Datapath (путь данных)

Выберите мост, в который будет добавлен создаваемый интерфейс. Можно указать тег VLAN: тогда входящий из Wi‑Fi трафик будет тегироваться, а тегированный трафик, идущий в обратную сторону, — попадать в Wi‑Fi со снятием тега.

Рекомендация: поставьте обе галочки Forwarding.

Security Config (безопасность)

Здесь задаётся пароль (в Passphrase) и стандарт шифрования.

Советы:

• Чтобы избежать разрывов при переключении клиента между ТД, используйте единый стандарт шифрования для всех точек. Оптимальный вариант — WPA2 PSK.

• В пакете Wireless можно указать aes ccm, в wifi-qcom такой опции нет — оставьте поле пустым.

• В wifi-qcom есть вкладка FT: установив обе галочки, можно получить бесшовный роуминг. Однако эта функция требует поддержки со стороны ТД.

Configuration (конфигурация)

Укажите SSID сети и выберите остальные пункты. Не трогайте мелкие настройки — пусть они подтянутся из других вкладок.

Provisioning (предоставление)

Эта сущность определяет, куда распространяются настройки CAPsMAN. Но её можно воспринимать и как инструмент ограничения распространения.

Базовый сценарий: создайте один Provisioning, укажите в настройках Master Configuration и включите Create Dynamic Enabled. Тогда всем беспроводным интерфейсам на привязанных ТД будет назначена эта конфигурация.

Сложные сценарии: если у вас несколько конфигураций (например, для 2 ГГц и 5 ГГц), создайте два Provisioning.
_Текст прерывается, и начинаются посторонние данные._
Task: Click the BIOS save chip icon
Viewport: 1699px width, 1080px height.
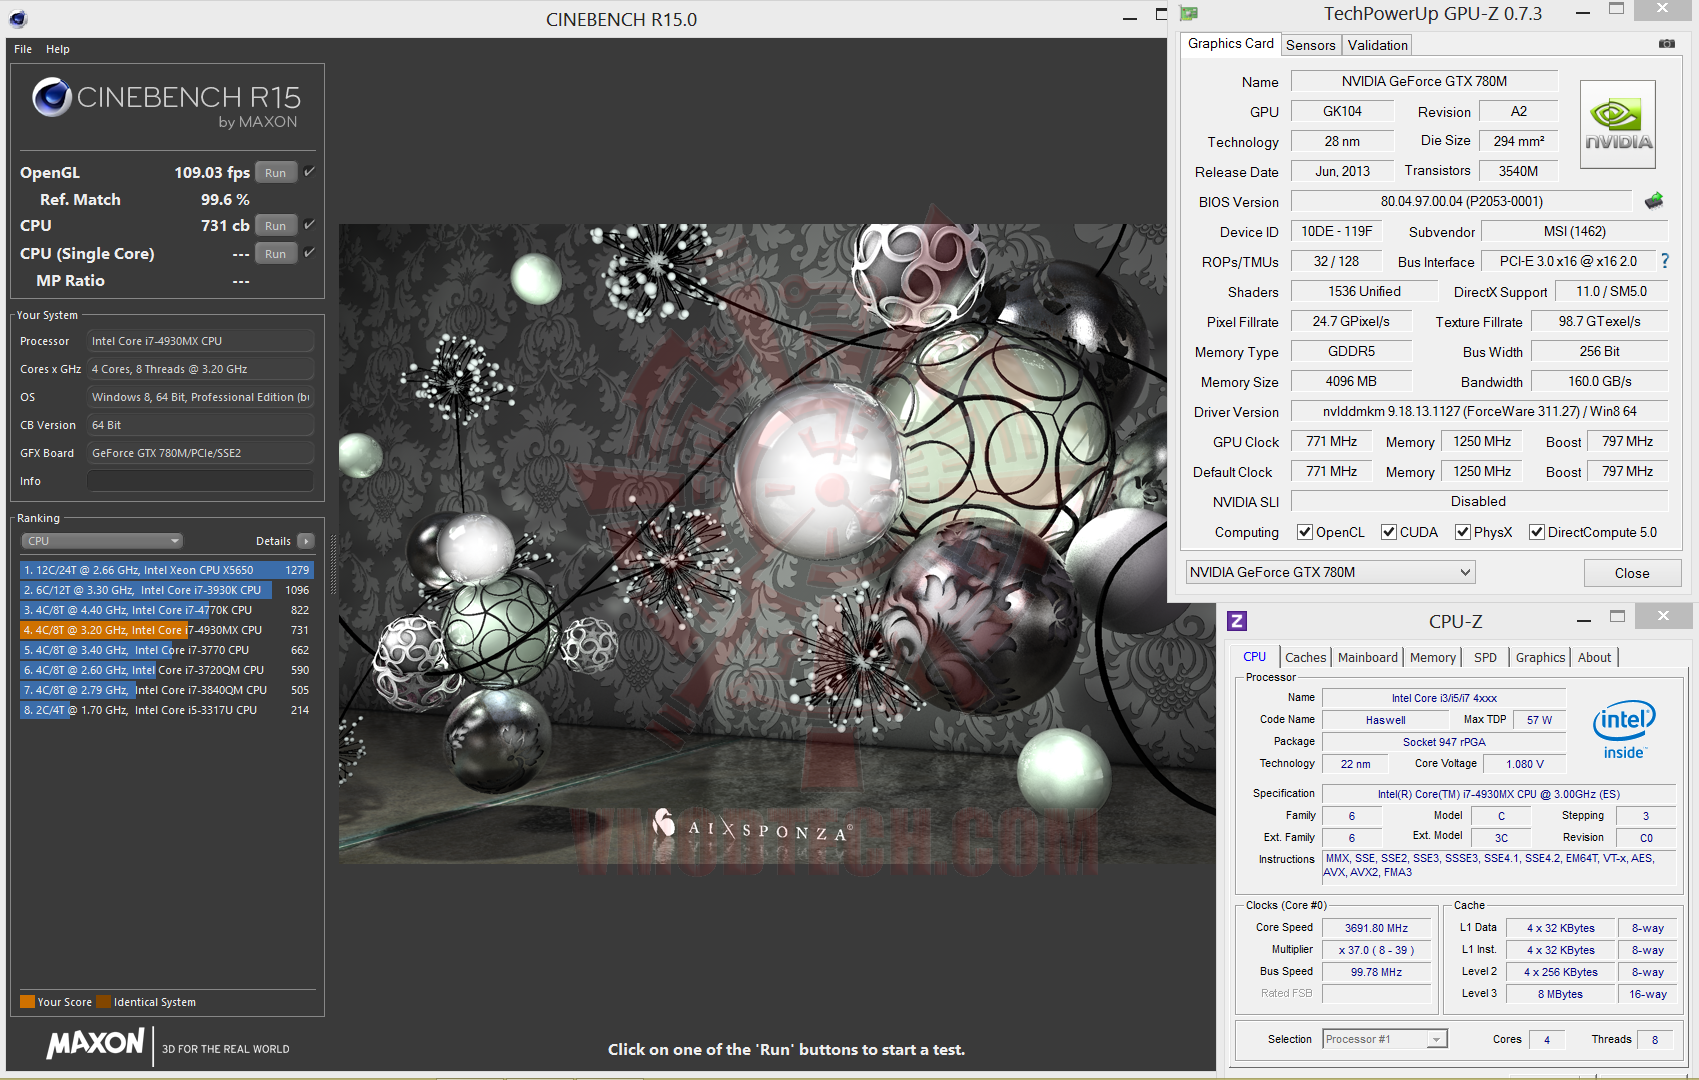Action: (x=1654, y=201)
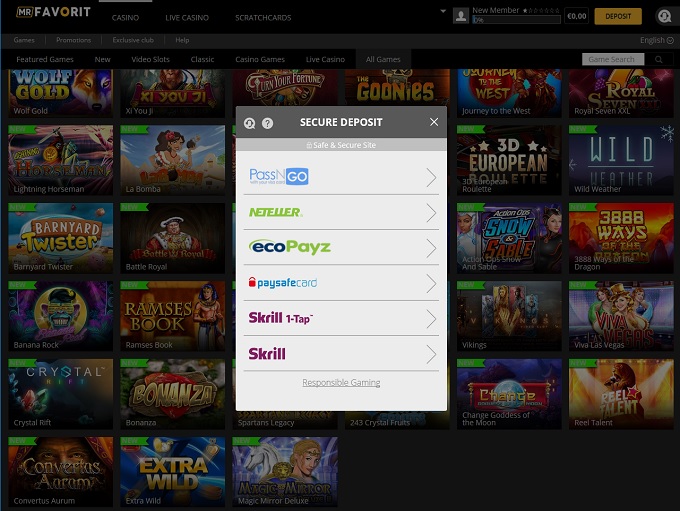Click the game search magnifier icon
The height and width of the screenshot is (511, 680).
tap(659, 60)

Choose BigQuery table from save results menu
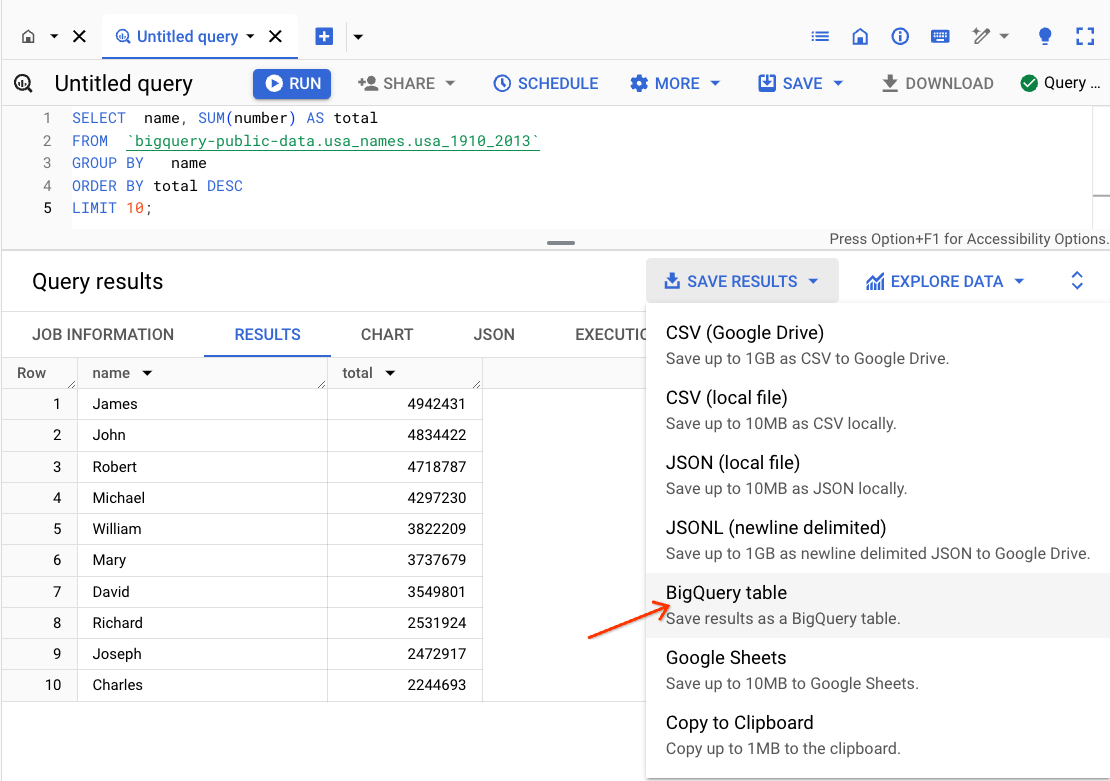coord(726,592)
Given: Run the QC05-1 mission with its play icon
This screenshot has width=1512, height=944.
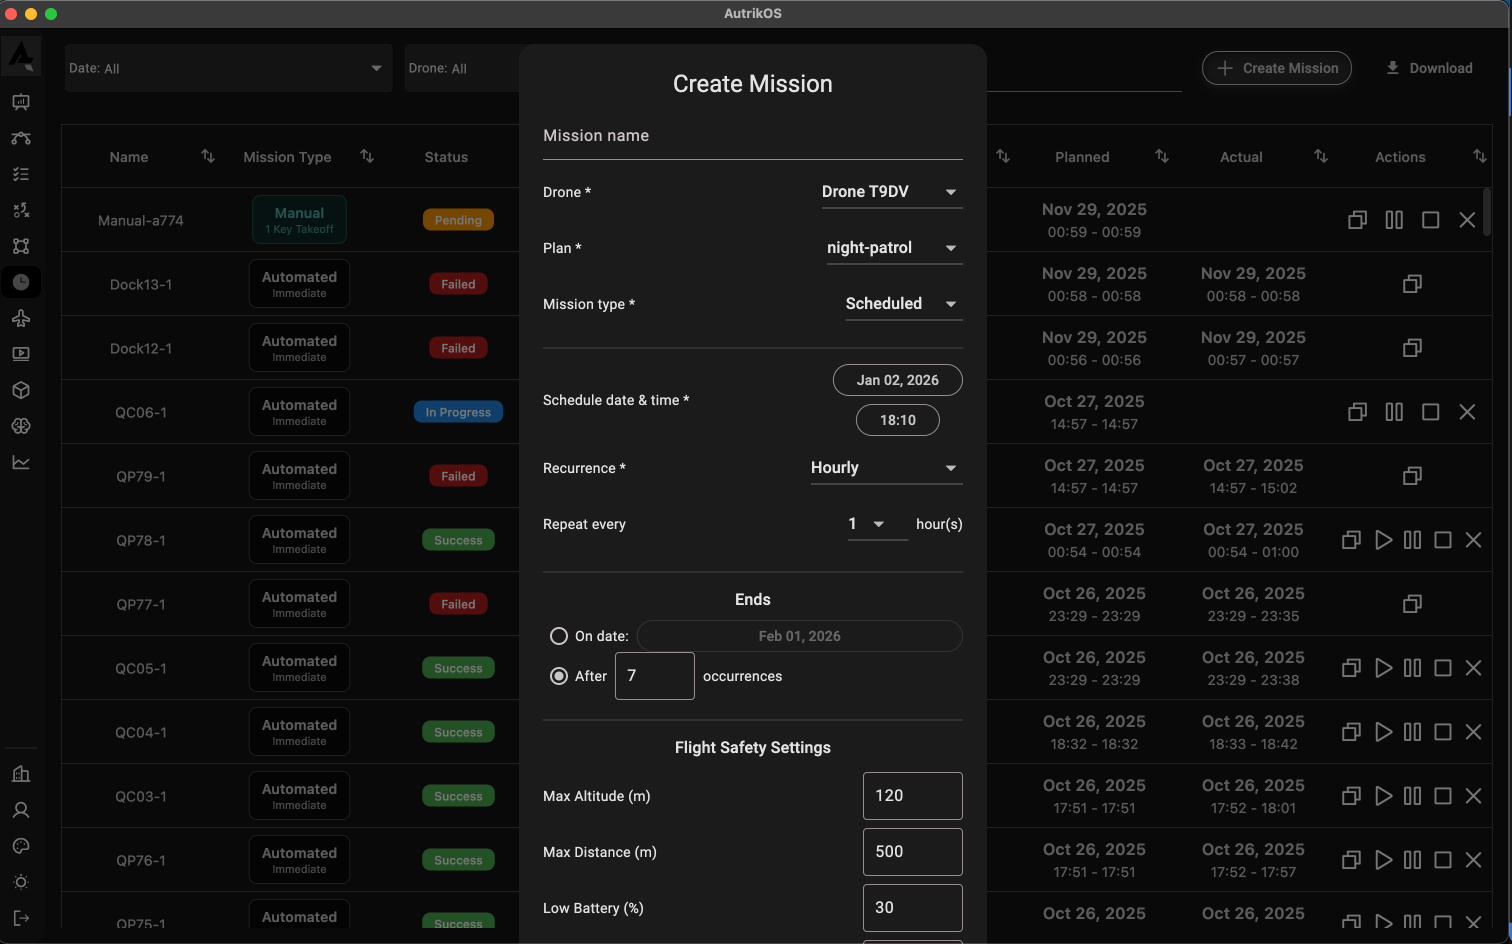Looking at the screenshot, I should tap(1383, 668).
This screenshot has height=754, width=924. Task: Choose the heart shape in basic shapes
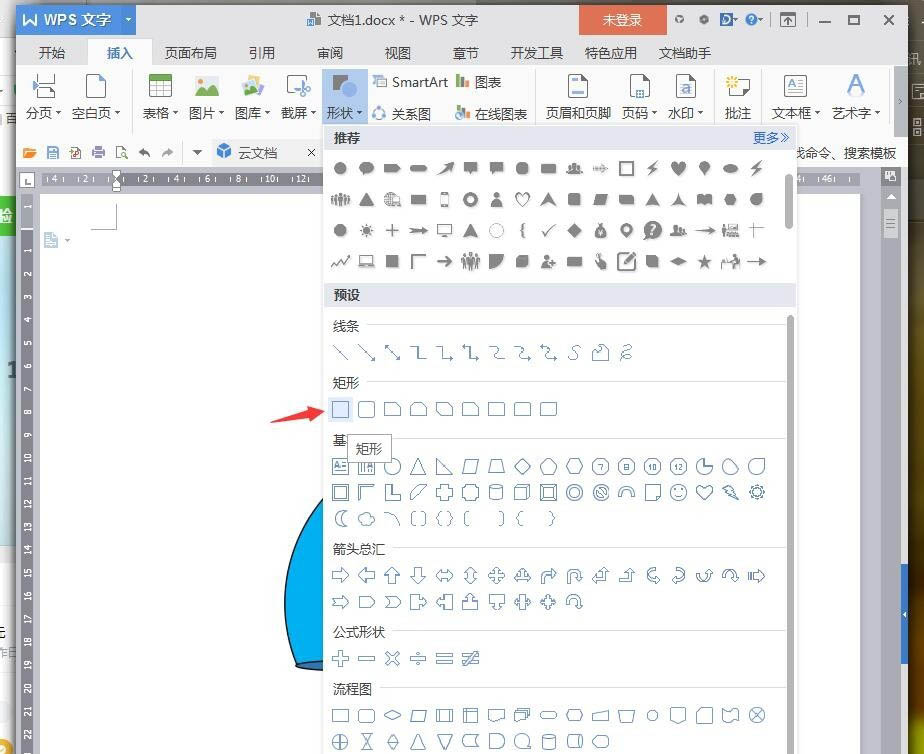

В Supported Modes укажите стандарты, поддерживаемые соответствующей Master Configuration. Можно также ограничить применение настроек по MAC‑адресу или другим полям.

Правило: чем меньше параметров указано в Provisioning, тем надёжнее работает система.

Master и Slave конфигурации

• Master — используется для физических интерфейсов. Например, если нужно настроить 2 ГГц и 5 ГГц на одном устройстве, оба интерфейса будут Master.

• Slave — позволяет повесить несколько виртуальных сетей на один физический интерфейс (например, гостевую и основную сеть с разными тегами VLAN).

Финальный штрих: сертификаты

Рис. 2

После настройки у меня заработала вторая ТД, но на той, где я настраивал CAPsMAN, Wi‑Fi не запустился — интерфейсы были серыми. Проблема решилась после установки сертификатов в режим auto.

Как открыть окно включения/выключения и настройки сертификатов Capsman:

1. Перейдите в Wireless → Capsman → CAP Interface (вкладка).

2. Нажмите кнопку Manager.

Да, многим CAPsMAN кажется простым, но мне — нет. Нюансы в расположении меню, выбора пакетов и настройки сущностей могут серьезно запутать. Я на настройку по сути с нуля потратил два дня и надеюсь, что благодаря этой статье кто-то другой сделает то же самое гораздо быстрее!

Если у вас есть дополнения или уточнения — пишите в комментариях. Буду рад дополнить статью полезной информацией.